И наконец, с этим чувством пиетета к прошлому в консерватизме Пушкина сочетается забота о мирной непрерывности культурного и политического развития. Если уже в 1826 году он, как мы видели, говорит о своей нелюбви к возмущениям и революции, то позднее эта «нелюбовь» превращается в настоящую тревогу, в положительную заботу о мирном течении политической жизни. Не только он с ужасом думал о крестьянских бунтах – «Не приведи Бог видеть русский бунт, бессмысленный и беспощадный!» (ср. также в письмах и дневнике Пушкина отзыв о восстании в новгородских военных поселениях) – но он выражает эту идею и в общей положительной форме: «Лучшие и прочнейшие изменения суть те, которые происходят от одного улучшения нравов, без насильственных потрясений политических, страшных для человечества» («Мысли на дороге»). <…>

Двое повешенных и виселицы с фигурами казненных.

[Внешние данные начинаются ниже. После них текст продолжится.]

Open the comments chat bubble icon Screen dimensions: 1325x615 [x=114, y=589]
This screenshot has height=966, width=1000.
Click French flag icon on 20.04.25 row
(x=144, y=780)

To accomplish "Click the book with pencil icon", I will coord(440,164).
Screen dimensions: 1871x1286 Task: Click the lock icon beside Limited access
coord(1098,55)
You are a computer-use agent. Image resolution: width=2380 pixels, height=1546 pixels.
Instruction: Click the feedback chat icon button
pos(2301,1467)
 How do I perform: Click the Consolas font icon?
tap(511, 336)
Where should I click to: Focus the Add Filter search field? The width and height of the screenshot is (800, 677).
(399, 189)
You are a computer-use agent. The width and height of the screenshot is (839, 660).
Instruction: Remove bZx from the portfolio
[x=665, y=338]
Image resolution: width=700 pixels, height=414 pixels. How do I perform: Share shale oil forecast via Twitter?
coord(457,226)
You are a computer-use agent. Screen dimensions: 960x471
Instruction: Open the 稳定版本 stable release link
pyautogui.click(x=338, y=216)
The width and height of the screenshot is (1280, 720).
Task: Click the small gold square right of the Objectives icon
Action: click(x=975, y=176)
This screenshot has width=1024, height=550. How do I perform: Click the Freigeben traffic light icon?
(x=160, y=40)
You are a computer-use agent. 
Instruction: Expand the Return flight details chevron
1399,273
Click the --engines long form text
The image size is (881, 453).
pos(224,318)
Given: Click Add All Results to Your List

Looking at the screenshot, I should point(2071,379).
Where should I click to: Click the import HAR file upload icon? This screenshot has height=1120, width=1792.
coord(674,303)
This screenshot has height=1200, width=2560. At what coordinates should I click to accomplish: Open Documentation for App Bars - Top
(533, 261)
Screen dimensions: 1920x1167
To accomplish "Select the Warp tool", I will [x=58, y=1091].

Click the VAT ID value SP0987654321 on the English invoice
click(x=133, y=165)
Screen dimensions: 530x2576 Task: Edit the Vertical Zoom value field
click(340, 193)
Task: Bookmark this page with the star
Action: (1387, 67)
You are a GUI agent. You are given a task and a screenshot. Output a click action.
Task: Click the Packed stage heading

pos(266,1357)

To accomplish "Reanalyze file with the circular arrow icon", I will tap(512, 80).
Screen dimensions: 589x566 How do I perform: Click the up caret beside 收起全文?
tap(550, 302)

Рисунки Пушкина на полях черновой рукописи поэмы «Полтава». Петербург, осень 1828 года

С этими элементами консервативного миросозерцания у Пушкина органически сочетается, как указано, требование личной независимости и свободы культурного и духовного творчества – принципы, которые в буквальном смысле можно назвать «либеральными». <…>

Необычный монархист

Монархизм Пушкина есть глубокое внутреннее убеждение, основанное на историческом и политическом сознании необходимости и полезности монархии в России – свидетельство необычайной объективности поэта, сперва гонимого царским правительством, а потом всегда раздражаемого мелочной подозрительностью и враждебностью. <…> Можно сказать, что этот взгляд Пушкина на прогрессивную роль монархии в России есть некоторый уникум в истории русской политической мысли XIX века. Он не имеет ничего общего ни с официальным монархизмом самих правительственных кругов, ни с романтическим, априорно-философским монархизмом славянофилов, ни с монархизмом реакционного типа. Вера Пушкина в монархию основана на историческом размышлении и государственной мудрости и связана с любовью к свободе и культуре. <…>

Парадоксальным образом Пушкин упрекает русскую монархическую власть – в революционности. При всем своем благоговении к Петру он называет его «одновременно Робеспьером и Наполеоном – воплощенной революцией» («О дворянстве»). <…> Поэтому он резко высказывается против петровской «Табели о рангах», в силу которой лица из низших слоев в порядке службы проникали в дворянство. <…> «Наследственные преимущества высших классов общества суть условия их независимости. В противном случае классы эти становятся наемниками». <…>

Монархия есть для него единственный подлинно европейский слой русского общества, которому Россия обязана – начиная с XVII века – всем своим культурным прогрессом. Но монархия легко подпадает искушению – и именно в России, при некультурности широких масс общества, искушение это особенно велико – недооценить культурное значение независимых высших классов и в интересах абсолютизма пытаться их ослаблять и связаться с низшими слоями населения. Этим открывался бы путь к уравнительному, губительному для культуры и свободы деспотизму, и, по мнению Пушкина, монархия по меньшей мере со времени Петра вступила на этот гибельный путь. <…>

В основе своей воззрение Пушкина имеет прямо пророческое значение. Каковы бы ни были личные политические идеи каждого из нас, простая историческая объективность требует признания, что понижение уровня русской культуры шло рука об руку с тем «демократическим наводнением», которое усматривал Пушкин и которое стало для всех явным фактом начиная с 1860-х годов, с момента проникновения в общественно-государственную жизнь «разночинцев» – представителей полуобразованных и необразованных классов. <…>

сский образованный класс, а с ним и свобода были поглощены внезапно хлынувшим потопом «демократического якобинства», того стихийно-народного, «пугачевского» «большевизма», который – по крайней мере в 1917–1918 годах – составил как бы социальный субстрат большевистской революции и вознес к власти коммунизм, окончательно уничтоживший в России свободу и культуру.